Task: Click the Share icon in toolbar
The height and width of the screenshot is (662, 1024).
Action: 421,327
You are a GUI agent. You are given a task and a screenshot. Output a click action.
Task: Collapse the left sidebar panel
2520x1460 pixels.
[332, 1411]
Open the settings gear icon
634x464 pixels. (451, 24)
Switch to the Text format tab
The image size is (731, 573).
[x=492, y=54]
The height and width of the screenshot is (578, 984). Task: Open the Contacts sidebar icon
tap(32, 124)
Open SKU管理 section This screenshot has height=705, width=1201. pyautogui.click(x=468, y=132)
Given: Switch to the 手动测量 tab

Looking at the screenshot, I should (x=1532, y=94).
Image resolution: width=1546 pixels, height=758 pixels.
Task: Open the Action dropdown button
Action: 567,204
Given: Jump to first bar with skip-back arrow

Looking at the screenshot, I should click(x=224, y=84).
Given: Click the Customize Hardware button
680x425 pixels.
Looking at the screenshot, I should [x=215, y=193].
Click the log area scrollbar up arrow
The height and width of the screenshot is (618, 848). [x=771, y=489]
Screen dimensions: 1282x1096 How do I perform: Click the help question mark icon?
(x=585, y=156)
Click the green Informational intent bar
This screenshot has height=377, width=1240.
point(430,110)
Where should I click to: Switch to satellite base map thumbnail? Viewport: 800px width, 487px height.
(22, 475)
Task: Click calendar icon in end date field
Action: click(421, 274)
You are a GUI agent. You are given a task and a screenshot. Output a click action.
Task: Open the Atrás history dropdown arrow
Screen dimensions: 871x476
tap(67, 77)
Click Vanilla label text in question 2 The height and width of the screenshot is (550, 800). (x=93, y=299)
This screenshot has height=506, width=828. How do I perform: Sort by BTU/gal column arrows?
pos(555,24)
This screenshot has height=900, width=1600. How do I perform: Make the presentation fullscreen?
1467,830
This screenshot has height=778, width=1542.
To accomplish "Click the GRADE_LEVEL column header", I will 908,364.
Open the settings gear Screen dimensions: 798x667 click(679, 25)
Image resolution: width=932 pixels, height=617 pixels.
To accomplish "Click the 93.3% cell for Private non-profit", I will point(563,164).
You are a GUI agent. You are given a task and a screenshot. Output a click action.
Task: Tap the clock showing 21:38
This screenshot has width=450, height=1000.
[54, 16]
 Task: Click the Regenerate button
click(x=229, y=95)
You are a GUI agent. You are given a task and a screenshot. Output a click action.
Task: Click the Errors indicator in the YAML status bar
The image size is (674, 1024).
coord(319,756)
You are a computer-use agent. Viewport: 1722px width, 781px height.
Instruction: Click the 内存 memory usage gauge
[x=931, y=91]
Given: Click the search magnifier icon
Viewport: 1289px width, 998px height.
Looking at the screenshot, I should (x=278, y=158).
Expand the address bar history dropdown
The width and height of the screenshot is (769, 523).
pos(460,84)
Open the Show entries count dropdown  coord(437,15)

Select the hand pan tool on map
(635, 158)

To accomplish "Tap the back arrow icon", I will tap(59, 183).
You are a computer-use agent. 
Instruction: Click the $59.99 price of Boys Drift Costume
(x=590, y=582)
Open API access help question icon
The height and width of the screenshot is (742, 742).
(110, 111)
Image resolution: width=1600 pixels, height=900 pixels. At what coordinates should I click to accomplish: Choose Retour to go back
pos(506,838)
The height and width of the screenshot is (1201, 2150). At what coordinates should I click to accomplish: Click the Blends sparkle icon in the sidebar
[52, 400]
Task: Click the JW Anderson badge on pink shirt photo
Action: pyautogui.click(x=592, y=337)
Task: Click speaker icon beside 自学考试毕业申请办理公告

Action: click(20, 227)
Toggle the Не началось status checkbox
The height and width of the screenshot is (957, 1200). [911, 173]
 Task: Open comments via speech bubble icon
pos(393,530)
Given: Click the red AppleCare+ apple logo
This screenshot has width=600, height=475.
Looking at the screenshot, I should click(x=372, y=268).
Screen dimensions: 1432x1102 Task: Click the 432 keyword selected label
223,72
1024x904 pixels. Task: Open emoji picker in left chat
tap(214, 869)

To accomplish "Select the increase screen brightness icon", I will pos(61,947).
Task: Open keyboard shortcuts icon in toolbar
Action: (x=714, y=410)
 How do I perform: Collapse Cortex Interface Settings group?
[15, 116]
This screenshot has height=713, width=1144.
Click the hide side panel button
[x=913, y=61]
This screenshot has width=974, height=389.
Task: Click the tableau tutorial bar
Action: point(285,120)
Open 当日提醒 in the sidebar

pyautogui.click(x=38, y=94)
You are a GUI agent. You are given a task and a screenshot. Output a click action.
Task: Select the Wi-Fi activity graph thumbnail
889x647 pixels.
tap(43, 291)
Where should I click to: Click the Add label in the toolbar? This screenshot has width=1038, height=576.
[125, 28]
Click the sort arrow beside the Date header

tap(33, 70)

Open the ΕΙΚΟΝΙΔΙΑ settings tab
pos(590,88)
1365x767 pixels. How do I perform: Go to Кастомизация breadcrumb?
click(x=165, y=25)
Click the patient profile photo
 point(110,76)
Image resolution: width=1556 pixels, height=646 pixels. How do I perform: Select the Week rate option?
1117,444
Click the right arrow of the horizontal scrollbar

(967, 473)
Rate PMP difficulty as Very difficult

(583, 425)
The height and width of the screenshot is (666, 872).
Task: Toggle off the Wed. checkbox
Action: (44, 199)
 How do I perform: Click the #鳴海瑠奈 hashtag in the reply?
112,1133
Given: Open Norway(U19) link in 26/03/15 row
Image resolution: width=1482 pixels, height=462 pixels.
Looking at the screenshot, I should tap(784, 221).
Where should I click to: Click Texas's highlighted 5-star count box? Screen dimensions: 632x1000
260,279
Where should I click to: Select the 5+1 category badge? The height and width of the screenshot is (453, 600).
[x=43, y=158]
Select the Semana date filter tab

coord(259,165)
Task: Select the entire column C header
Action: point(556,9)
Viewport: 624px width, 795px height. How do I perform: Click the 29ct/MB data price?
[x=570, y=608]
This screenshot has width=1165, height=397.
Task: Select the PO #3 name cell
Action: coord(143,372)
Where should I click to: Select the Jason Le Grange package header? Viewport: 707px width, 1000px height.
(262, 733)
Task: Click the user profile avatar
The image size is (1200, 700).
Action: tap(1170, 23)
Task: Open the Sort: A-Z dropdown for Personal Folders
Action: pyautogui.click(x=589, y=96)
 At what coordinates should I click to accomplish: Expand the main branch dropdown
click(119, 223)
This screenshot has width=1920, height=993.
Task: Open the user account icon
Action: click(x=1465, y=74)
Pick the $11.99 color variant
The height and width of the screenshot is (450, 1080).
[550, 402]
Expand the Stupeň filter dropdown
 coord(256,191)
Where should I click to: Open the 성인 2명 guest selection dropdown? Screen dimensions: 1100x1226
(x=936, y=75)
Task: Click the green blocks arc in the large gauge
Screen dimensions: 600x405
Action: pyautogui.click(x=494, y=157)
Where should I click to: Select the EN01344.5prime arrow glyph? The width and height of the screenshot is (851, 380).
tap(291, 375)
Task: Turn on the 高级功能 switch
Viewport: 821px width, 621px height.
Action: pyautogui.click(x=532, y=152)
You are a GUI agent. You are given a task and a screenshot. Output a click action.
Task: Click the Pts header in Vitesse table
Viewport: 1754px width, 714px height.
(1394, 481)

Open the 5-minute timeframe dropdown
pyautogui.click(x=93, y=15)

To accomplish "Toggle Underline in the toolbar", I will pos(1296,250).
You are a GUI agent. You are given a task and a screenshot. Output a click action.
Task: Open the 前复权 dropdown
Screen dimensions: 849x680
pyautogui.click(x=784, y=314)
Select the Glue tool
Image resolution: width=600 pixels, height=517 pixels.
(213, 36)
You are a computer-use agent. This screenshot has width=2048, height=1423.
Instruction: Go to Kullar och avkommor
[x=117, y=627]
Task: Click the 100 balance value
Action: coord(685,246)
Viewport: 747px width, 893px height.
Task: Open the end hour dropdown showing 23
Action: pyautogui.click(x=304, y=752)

•••

EXERCISE DESCRIPTION: Return, with no change at all, every line in the entries above from the line containing "The height and width of the screenshot is (578, 984)." through the line containing "Open SKU管理 section".

TASK SOLUTION:
The height and width of the screenshot is (578, 984). Task: Open the Contacts sidebar icon
tap(32, 124)
Open SKU管理 section This screenshot has height=705, width=1201. pyautogui.click(x=468, y=132)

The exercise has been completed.